▶ PROBLEM REQUIREMENTS: In the copy, include every entry exactly but none of the pictures.

▶ THE RECORDS:
-- -- --
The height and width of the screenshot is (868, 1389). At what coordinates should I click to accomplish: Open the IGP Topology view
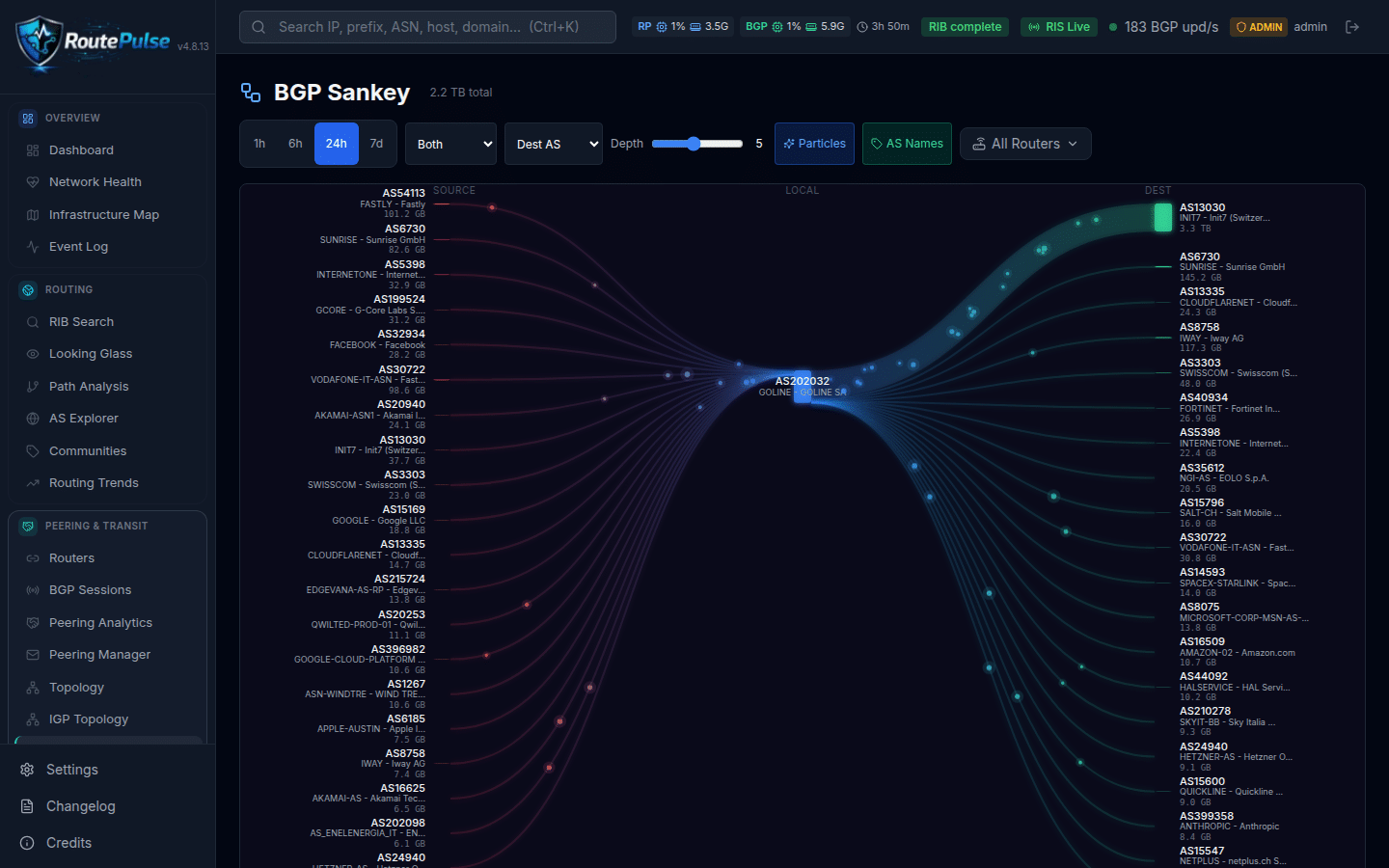point(89,719)
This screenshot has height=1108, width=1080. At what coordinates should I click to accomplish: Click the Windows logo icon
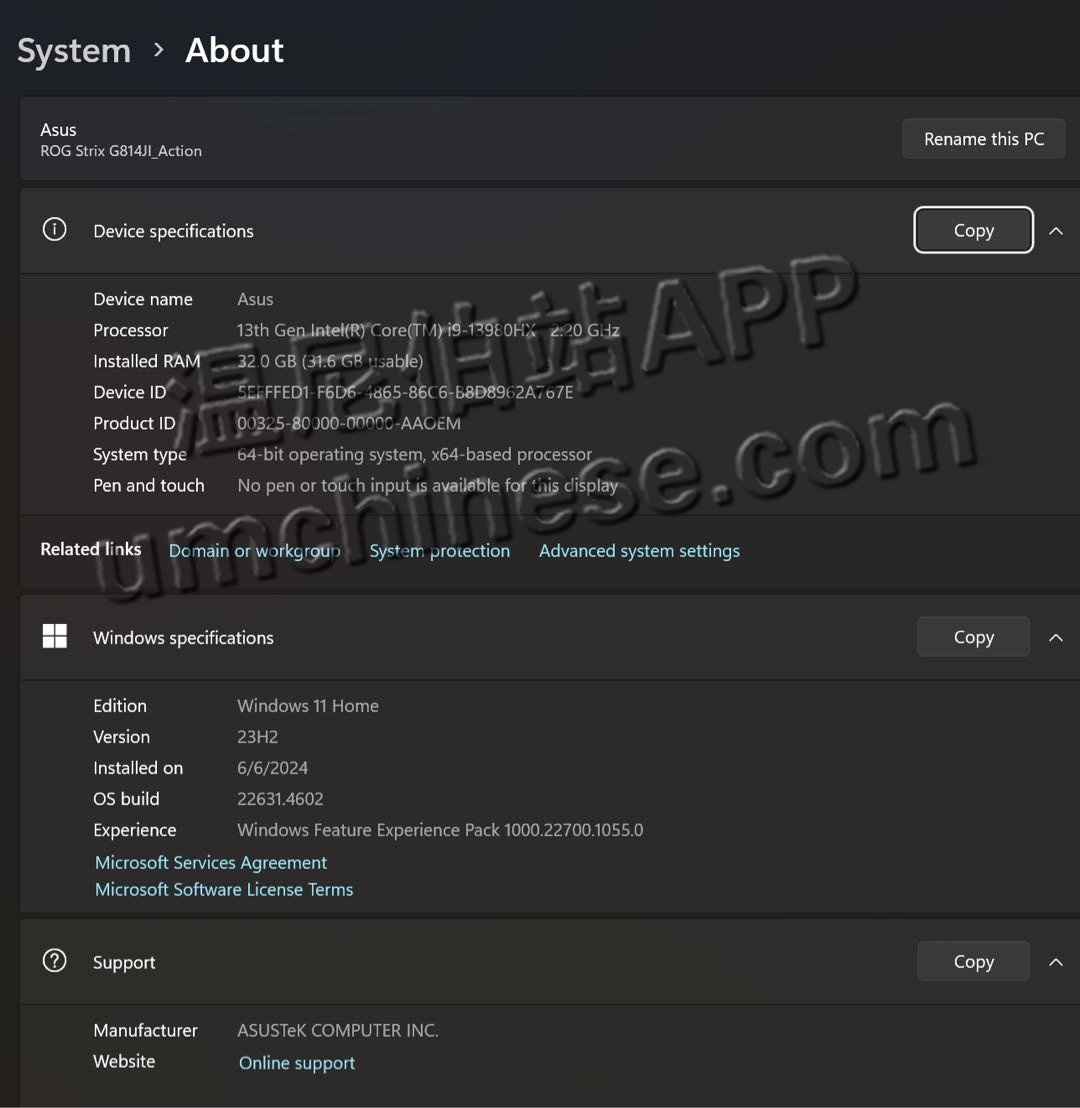(x=54, y=637)
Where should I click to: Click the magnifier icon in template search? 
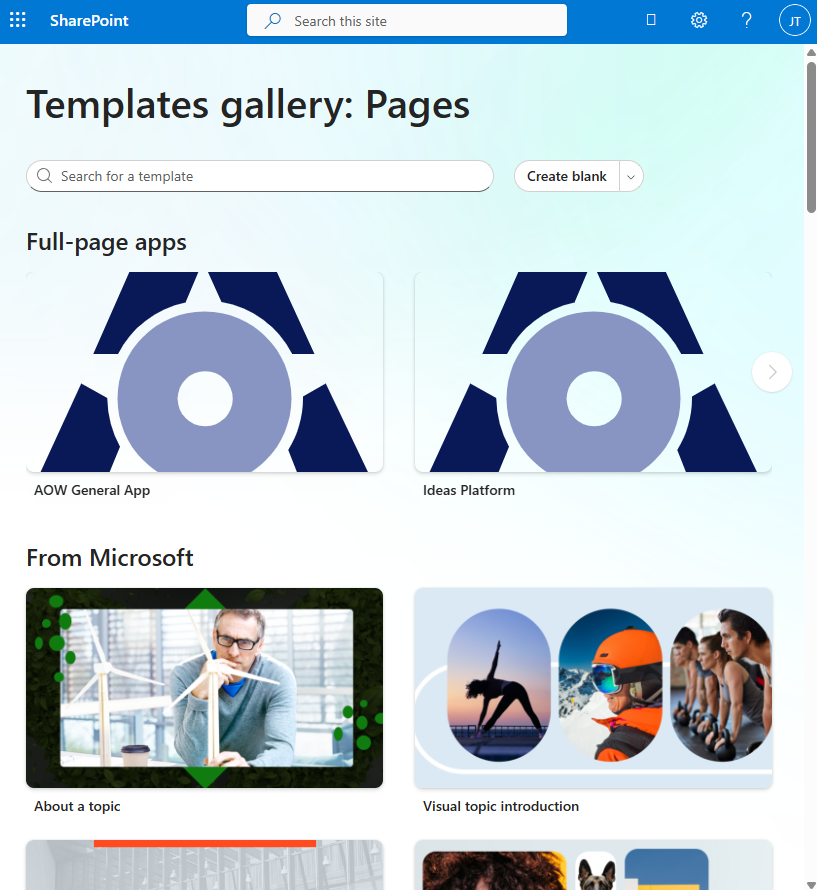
-- -- --
▶ ANSWER SPACE:
The height and width of the screenshot is (868, 1389). At what coordinates should I click to accomplish: Open the IGP Topology view
point(89,719)
This screenshot has height=1108, width=1080. At what coordinates should I click to accomplish: Click the Windows logo icon
(x=54, y=637)
Where should I click to: Click the magnifier icon in template search? 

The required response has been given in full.